Drive points to three items of evidence as demonstrating the availability of alternate VSI coverage. While proof of proximate causation requires only a showing of some alternate coverage, the particular terms of the likely coverage are relevant to determining Drive's compensable damages, if any. Thus, the Court will address both those issues in analyzing Drive's evidence.

First, Drive cites several admissions by Adams of NIIS. He admitted, for example, that in September 2000, "there could have been a policy available to [Drive]." Adams' qualified his statement by noting that such a policy "was available with very strong restrictions being placed on the type of a policy that would have been written to acquire it." At trial Adams testified that obtaining subprime coverage with runoff with standard conditions was impossible, and that any such insurance with runoff, at best, would have had limitations making only a percentage of the insured's claims recoverable.

Tr. at 374; PX 87 at 72-73 (Adams Dep.).

PX 87 at 72-73 (Adams Dep.).

See Tr. at 348-49, 360, 366-67.

At the December 18, 2000 meeting with Roberts of Underwriters where Adams misrepresented Drive's expiring and future portfolios, Adams told Roberts there was another bid by an American insurance carrier. I assign little weight to Adams' statement, however, because it probably related to the availability of alternate coverage for prime and nonprime (A and B class) loans as Adams had advised Roberts Drive's future portfolio would contain, rather than the subprime (C and D class) loans it actually contained. In other words, nothing in the record indicates Adams did not believe, albeit mistakenly, that Drive's future portfolio would have A and B class loans when he met with Roberts. Accordingly, his statement about the availability of another bid from an American carrier probably pertained to a VSI policy on loans of the same quality.

Tr. at 168 (Roberts).

Drive further cites a January 11, 2001 letter from Adams to Neill Bagwell of Craven in which Adams first discussed VSI rates in the $50-$60 range for 100% dealer generated A and B loans, and then stated an $80 rate for Drive would result in a loss ratio of 35%. Drive argues Adams' statement, together with his deposition testimony, show his belief that $80 would be a proper rate for a subprime portfolio, because as of that time Adams did not think Drive would be moving toward prime and nonprime paper. Drive mischaracterizes Adams' testimony. First, Drive failed to adduce any evidence that, as of January 11, 2001, Adams had not yet formed the belief that Drive would be moving away from subprime paper. Second, Adams testified that his opinion of $80 being a proper price was based on his "anticipat[ion], going forward, . . . [of] A and B paper being predominantly the type of business that [Drive] would be writing." Thus, Adams' statements provide no reliable basis for finding $80 per loan would have been an appropriate price for subprime VSI insurance.
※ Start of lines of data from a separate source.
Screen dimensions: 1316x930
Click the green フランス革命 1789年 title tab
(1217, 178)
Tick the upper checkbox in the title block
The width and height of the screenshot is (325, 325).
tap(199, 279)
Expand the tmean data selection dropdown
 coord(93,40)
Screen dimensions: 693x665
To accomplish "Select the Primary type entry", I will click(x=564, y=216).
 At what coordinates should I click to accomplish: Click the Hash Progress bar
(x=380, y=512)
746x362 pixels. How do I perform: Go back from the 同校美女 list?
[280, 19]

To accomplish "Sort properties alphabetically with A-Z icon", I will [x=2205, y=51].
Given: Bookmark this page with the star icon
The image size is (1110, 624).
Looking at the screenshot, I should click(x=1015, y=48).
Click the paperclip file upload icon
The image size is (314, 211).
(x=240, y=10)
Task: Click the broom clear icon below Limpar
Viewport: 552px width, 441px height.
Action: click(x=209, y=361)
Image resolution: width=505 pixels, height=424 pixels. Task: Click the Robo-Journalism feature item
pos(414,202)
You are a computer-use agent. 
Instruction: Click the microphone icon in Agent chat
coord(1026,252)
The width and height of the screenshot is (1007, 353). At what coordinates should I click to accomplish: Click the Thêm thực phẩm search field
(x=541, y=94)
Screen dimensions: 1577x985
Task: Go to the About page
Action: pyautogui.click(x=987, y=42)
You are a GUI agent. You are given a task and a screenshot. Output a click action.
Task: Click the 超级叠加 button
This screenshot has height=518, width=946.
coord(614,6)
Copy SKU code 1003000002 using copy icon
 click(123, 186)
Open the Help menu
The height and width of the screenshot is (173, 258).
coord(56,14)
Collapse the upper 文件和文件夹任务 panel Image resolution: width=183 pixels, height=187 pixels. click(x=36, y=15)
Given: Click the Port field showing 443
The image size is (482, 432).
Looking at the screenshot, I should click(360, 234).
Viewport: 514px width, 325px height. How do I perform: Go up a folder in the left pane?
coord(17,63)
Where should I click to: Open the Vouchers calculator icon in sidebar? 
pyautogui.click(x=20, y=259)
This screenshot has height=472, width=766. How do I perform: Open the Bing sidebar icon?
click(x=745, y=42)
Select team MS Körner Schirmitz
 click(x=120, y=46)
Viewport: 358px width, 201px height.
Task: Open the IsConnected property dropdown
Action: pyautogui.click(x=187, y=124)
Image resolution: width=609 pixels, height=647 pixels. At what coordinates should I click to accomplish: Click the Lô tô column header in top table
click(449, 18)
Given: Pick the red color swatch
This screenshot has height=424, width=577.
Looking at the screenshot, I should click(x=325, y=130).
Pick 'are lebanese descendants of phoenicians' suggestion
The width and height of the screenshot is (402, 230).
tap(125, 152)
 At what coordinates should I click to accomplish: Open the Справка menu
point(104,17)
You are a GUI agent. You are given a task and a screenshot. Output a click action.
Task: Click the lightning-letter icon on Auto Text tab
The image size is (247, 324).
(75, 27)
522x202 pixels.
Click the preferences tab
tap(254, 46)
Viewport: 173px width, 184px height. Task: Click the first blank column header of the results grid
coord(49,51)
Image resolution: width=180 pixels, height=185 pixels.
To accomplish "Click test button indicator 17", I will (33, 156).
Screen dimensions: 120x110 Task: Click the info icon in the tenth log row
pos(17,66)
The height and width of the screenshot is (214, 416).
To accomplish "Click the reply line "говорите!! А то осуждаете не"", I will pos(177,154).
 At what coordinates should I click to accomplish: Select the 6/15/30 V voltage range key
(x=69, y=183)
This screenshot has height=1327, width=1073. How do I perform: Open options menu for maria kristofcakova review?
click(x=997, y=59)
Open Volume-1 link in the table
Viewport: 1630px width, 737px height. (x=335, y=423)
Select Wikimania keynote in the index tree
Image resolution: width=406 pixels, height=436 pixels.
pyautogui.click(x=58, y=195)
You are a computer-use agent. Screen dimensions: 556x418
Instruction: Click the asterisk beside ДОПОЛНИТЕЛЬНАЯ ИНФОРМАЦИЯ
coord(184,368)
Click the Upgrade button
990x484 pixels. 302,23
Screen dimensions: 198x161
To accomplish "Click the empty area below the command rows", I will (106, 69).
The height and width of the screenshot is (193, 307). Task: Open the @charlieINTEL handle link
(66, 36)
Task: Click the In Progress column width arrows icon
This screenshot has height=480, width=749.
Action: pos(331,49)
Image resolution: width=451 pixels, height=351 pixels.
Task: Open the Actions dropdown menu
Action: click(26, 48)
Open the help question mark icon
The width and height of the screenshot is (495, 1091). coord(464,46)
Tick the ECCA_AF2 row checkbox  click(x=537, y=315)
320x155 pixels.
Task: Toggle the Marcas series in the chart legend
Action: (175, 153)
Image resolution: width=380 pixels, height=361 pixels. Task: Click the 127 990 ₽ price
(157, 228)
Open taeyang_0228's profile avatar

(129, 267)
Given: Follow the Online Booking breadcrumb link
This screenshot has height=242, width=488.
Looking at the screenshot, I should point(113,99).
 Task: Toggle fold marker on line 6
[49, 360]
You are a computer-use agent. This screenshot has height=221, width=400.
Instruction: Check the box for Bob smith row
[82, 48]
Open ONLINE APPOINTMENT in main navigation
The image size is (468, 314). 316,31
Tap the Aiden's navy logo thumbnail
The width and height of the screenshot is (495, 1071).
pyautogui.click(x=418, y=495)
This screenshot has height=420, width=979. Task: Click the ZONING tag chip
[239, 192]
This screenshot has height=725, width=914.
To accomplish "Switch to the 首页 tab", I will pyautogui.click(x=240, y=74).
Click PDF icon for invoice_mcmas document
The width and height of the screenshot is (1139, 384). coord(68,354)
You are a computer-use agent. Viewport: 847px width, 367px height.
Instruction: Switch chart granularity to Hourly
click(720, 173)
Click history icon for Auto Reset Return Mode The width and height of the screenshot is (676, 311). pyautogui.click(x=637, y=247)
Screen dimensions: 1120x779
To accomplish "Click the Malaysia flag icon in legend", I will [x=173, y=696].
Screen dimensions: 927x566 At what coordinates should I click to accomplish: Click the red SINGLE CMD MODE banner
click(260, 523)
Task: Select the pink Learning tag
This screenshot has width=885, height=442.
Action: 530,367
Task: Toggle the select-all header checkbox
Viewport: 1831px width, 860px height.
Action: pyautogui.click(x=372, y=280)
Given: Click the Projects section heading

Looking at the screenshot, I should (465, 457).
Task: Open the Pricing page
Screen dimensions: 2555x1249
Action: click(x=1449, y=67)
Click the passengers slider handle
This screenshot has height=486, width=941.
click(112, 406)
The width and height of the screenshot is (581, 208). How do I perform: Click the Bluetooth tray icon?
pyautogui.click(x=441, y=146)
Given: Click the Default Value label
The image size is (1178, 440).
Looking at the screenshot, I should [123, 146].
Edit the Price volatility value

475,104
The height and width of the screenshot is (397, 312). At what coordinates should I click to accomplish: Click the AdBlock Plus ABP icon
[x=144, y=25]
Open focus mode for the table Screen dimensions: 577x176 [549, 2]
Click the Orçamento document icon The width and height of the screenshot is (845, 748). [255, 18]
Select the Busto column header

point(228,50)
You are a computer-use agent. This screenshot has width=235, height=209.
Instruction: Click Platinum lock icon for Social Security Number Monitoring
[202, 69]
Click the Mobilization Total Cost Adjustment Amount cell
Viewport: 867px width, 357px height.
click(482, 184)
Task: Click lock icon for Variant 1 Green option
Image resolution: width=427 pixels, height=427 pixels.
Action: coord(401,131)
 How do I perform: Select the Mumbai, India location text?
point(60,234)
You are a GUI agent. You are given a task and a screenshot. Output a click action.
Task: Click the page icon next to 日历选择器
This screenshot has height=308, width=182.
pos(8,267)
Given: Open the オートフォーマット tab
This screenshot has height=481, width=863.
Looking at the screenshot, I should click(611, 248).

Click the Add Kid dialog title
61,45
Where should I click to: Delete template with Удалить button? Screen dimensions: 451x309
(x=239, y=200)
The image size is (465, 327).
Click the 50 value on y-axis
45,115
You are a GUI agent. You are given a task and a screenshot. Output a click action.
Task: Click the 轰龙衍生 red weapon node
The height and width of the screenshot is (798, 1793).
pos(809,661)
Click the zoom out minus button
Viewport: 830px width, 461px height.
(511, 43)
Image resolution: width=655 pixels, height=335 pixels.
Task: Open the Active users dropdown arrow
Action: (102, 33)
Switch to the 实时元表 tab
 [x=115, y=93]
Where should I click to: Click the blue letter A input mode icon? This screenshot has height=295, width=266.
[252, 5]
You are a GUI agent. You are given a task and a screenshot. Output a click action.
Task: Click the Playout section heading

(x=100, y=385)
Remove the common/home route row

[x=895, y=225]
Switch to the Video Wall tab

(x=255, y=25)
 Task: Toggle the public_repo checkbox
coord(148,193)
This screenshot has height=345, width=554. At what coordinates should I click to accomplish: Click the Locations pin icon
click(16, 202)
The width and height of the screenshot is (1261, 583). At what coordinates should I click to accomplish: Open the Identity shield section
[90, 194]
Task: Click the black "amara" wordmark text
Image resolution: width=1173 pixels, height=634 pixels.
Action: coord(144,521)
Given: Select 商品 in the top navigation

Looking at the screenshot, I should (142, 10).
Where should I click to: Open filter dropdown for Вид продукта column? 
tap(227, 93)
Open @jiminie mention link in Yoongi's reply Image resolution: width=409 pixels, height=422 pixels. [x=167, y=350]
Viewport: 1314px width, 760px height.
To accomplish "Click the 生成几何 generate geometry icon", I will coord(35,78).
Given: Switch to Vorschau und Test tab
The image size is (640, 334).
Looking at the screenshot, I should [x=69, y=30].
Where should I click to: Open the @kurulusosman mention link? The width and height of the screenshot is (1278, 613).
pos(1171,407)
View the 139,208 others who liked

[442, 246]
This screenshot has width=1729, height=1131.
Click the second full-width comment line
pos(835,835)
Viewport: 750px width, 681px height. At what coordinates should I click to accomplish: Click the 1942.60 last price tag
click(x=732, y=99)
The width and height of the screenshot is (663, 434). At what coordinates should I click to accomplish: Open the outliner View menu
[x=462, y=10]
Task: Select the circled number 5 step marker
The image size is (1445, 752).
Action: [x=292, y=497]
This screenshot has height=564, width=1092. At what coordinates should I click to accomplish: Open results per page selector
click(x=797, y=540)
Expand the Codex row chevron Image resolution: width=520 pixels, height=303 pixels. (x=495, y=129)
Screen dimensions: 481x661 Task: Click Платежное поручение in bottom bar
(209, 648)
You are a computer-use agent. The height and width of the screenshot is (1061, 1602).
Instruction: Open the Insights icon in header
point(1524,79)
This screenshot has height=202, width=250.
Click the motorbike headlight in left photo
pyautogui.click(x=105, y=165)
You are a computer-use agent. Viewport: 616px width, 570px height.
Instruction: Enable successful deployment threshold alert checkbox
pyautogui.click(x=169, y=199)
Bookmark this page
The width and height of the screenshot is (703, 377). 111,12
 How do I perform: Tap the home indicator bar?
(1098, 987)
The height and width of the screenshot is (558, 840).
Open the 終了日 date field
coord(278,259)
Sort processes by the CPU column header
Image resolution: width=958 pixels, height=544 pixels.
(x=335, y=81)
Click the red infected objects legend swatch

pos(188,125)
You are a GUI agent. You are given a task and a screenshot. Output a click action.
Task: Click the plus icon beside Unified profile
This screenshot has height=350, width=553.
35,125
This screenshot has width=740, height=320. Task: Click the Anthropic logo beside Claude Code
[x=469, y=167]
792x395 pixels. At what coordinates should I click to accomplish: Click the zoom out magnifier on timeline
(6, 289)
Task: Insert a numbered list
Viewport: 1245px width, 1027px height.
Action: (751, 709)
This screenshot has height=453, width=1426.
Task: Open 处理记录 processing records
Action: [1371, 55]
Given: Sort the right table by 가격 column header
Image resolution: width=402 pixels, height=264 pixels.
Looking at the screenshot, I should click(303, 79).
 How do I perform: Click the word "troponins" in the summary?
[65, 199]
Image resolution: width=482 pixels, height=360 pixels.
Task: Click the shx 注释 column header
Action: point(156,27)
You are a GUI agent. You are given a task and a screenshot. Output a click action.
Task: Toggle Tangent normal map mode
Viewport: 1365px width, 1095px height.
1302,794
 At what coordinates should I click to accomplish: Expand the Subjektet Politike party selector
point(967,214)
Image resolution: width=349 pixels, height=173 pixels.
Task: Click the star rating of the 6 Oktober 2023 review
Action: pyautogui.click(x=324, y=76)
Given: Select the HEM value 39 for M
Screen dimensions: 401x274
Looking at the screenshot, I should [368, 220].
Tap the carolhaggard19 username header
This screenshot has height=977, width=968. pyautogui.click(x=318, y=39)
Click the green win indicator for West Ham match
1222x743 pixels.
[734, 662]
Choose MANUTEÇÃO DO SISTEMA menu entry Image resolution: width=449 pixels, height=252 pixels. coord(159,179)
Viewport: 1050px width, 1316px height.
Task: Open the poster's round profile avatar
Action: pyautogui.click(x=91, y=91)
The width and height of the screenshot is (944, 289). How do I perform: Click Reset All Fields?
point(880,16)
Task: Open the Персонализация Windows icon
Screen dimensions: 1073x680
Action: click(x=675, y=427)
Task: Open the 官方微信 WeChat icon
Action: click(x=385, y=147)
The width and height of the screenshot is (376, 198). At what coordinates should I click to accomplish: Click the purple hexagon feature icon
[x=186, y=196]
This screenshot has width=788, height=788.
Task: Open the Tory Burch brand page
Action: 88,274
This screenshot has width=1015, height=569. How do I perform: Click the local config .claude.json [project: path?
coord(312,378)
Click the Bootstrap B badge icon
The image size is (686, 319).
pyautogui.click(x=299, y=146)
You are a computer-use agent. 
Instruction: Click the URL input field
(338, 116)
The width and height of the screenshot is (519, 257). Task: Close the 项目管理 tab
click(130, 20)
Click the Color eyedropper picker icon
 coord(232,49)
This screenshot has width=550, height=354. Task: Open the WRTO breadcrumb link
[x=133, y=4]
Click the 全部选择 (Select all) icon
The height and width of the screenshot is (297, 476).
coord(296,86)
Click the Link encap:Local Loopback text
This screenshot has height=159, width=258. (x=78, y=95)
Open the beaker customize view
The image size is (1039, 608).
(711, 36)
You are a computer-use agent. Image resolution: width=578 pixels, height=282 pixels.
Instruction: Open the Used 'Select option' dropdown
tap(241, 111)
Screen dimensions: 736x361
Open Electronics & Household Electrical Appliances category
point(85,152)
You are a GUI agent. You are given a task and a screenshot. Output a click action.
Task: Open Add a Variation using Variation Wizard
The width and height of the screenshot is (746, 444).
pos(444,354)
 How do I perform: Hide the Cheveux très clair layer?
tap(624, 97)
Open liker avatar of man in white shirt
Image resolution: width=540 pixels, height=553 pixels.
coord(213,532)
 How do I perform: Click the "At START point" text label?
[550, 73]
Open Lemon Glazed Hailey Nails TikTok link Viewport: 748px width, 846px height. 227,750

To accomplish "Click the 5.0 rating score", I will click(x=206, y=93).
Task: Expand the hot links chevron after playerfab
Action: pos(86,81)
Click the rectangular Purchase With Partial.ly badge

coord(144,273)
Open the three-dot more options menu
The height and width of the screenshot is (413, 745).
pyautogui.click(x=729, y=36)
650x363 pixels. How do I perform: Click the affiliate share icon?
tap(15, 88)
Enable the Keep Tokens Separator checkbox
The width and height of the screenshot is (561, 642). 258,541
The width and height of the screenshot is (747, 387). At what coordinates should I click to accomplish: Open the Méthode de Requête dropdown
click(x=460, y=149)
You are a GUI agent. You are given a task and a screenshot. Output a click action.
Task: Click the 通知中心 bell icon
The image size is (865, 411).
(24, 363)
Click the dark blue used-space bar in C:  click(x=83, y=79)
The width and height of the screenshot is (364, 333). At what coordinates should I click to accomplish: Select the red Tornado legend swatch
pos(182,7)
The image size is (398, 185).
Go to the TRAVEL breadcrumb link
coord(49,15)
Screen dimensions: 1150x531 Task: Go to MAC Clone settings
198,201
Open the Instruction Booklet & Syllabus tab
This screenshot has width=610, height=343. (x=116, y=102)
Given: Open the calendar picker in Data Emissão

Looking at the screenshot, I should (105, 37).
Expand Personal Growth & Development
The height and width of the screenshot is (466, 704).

PX 87 (Adams Dep.) Ex. 12.

Drive's citation to PX 87 at 112, 166 (Adams Dep.) merely shows that Adams claims not to have heard of Drive's expected shift towards prime paper until sometime after November 2, 2000.

PX 87 at 139 (Adams Dep.)

Second, Drive cites testimony provided by Gilpin of Miniter as showing the general availability of VSI insurance for subprime loans, and that there was an alternate policy available to Drive at $80 per loan. Gilpin stated that around 2001 subprime VSI insurance would have been as high as $220 per loan, with a $500 — $1000 dollar deductible. This evidence is probative of the existence of alternate insurance coverage, but at a rate substantially greater than the Policy's $80 per loan premium and $500 deductible. Furthermore, it is unclear whether such a policy would have offered similar coverage to the Policy. For example, Gilpin only offered "good until canceled" VSI policies, which allowed either the insurer or the insured to cancel at any time. Because Drive's "covered" losses of over $7 million far exceeded the total premium at $80 per loan (approximately $2.6 million), it is unlikely Gilpin's insurer would have continued to provide coverage for the full term of the policy. Thus, Gilpin's testimony does not demonstrate the existence of an alternate VSI insurance policy for $80 or more per loan that would have covered the losses Drive claims in this action.

PX 107 at 58 (Gilpin Dep.). Separately, Gilpin noted another insurance agency, Matterhorn, was offering such insurance. Id. at 57.

Id. at 140-42.

In 2000, Adams of NIIS asked Miniter to provide a quote for Drive's portfolio. Miniter was prepared to present a proposal for insurance by Interstate Indemnity Company (the "Interstate Proposal") for $80 per loan, with runoff coverage and no deductible.

Id. at 105-06.

Id. at 92, 113. The Interstate Proposal is available at PX 107 (Gilpin Dep.) Ex.6. The Proposal was never presented to Drive. PX 107 at 91 (Gilpin Dep.).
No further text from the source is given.